• **Task item**
Skip the pictures and restate, word for word, the lines from the one containing "The width and" to the end of the data below.
::::::::
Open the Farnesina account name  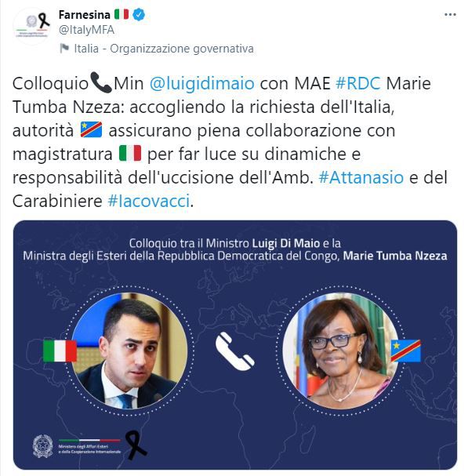point(85,14)
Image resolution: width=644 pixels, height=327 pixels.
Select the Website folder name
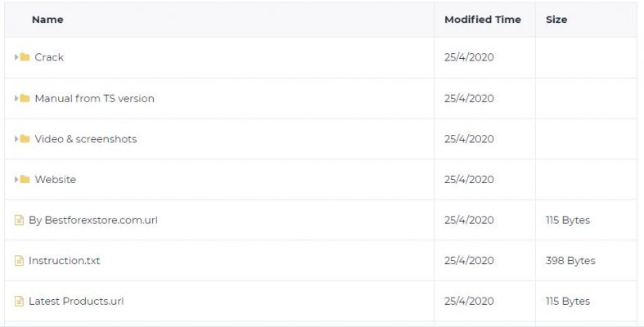click(x=55, y=179)
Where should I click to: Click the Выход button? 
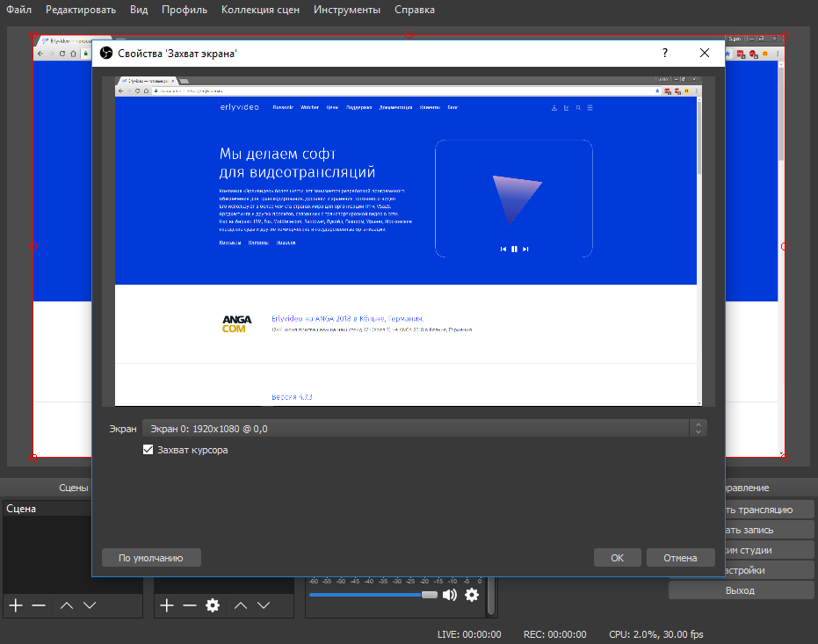(739, 590)
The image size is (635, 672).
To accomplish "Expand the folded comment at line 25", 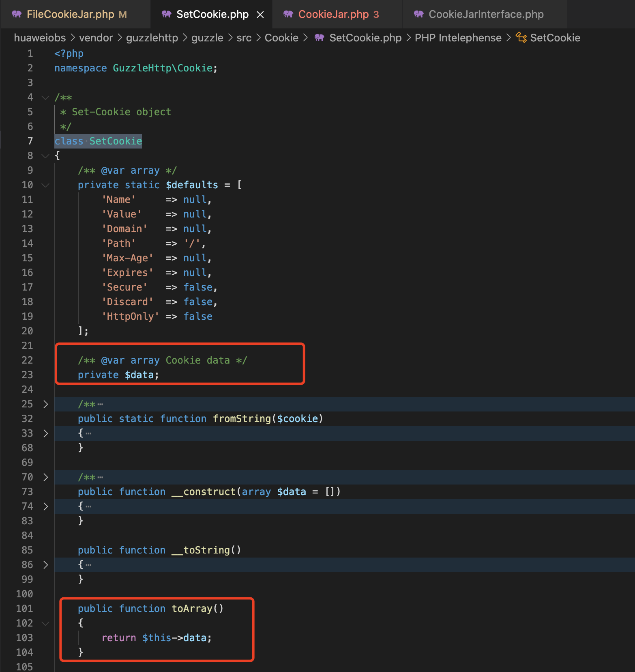I will (x=45, y=404).
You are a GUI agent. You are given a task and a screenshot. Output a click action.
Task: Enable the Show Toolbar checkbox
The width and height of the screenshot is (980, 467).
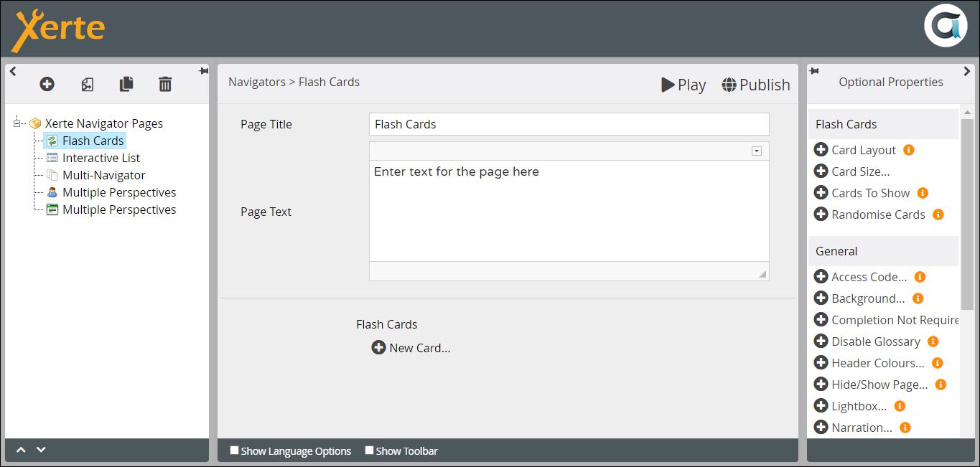pyautogui.click(x=369, y=451)

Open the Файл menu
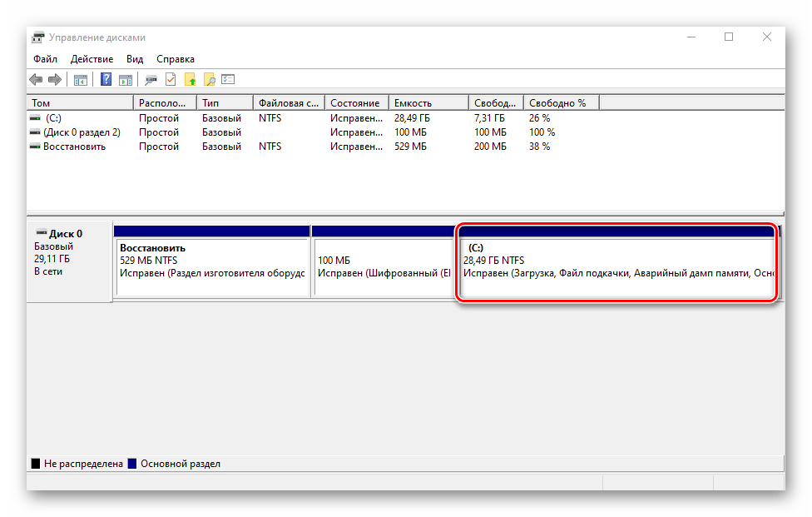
::::::::
• **Written answer**
The width and height of the screenshot is (980, 467).
pyautogui.click(x=369, y=451)

Open the Файл menu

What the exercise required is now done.